Dans la ville où repose le père fondateur des classes sociales, Karl Marx, deux mondes aux antipodes cohabitent historiquement : l’ouest, aisé, siège des pouvoirs politiques face à l’est, populaire et marqué par son passé industriel et ouvrier. Bien qu’avec le temps ce contraste s’effrite, un exemple frappant illustre encore ces inégalités : la concentration de ponts dans l’ouest londonien, en contraste avec leur absence totale à l’est.
Kingston, Teddington Foot, Richmond, Richmond Lock, Kew, Chiswick, Barnes, Hammersmith, Putney, Fulham Railway, Wandsworth, Imperial, Battersea, Albert, Chelsea, Grosvenor, Vauxhall, Lambeth, Westminster, Hungerford, Waterloo, Blackfriars, Millenium, Southwark, Cannon Street, London et le dernier, certainement le plus mythique, Tower Bridge. En 37 kilomètres de fleuve, voici la liste exhaustive de 28 ponts situés entre l’extrême ouest et la frontière avec l’est de la capitale britannique.
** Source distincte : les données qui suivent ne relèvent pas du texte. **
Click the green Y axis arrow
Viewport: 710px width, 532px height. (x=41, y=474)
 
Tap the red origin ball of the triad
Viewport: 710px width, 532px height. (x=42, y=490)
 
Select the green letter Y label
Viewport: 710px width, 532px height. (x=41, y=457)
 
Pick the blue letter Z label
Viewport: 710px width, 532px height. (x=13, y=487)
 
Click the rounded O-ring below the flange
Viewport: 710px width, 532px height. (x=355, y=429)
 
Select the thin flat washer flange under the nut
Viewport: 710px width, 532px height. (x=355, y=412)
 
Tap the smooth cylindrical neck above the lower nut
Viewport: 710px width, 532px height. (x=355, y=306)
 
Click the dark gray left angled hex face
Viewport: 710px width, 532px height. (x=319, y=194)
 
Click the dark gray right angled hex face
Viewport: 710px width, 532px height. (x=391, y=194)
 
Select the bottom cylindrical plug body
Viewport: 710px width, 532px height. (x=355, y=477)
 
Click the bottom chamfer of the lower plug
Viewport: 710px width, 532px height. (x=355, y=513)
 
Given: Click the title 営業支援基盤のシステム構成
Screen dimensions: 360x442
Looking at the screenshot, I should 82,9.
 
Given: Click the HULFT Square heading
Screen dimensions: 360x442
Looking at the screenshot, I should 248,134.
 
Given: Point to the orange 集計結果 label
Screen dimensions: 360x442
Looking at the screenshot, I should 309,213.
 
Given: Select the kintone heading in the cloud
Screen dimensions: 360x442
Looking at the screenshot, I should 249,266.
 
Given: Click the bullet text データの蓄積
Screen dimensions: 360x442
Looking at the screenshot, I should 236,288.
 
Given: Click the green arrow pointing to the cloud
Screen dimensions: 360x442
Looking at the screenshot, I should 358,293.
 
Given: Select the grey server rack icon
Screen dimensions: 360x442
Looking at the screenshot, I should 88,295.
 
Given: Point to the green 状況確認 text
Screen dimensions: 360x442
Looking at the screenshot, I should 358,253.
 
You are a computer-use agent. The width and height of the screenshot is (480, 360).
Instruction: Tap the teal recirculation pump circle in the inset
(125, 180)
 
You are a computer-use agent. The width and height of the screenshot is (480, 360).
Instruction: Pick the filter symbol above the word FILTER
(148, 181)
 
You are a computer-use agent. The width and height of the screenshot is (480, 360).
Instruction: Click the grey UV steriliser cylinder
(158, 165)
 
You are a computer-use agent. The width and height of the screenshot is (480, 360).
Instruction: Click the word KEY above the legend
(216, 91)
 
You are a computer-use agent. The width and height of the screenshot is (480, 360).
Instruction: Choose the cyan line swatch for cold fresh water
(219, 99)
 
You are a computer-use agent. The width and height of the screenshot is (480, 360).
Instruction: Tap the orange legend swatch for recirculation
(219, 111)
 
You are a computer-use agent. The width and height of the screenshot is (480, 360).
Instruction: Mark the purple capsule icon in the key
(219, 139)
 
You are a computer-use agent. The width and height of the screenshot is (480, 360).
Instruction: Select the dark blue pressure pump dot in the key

Les 42 kilomètres suivants en direction de l’estuaire ? Plus rien, pas la moindre trace d’un bridge avant le Queen Elizabeth construit en 1991 à Dartford dans le comté du Kent, soit une ville même pas rattachée au Grand Londres.
Pont de l’ascension
De l’hégémonie romaine à l’ère victorienne en passant par les invasions normandes et la guerre de Cent Ans, le pont a toujours été symbole de richesse et de puissance. Au XXIe siècle, « cette liaison de transport est devenue un levier de prospérité pour les quartiers défavorisés, créant des corridors économiques et contribuant à rééquilibrer la croissance économique », déclare Brian Duguid, responsable des résultats sociaux pour les ponts et les structures civiles du bureau d’études Mott MacDonald.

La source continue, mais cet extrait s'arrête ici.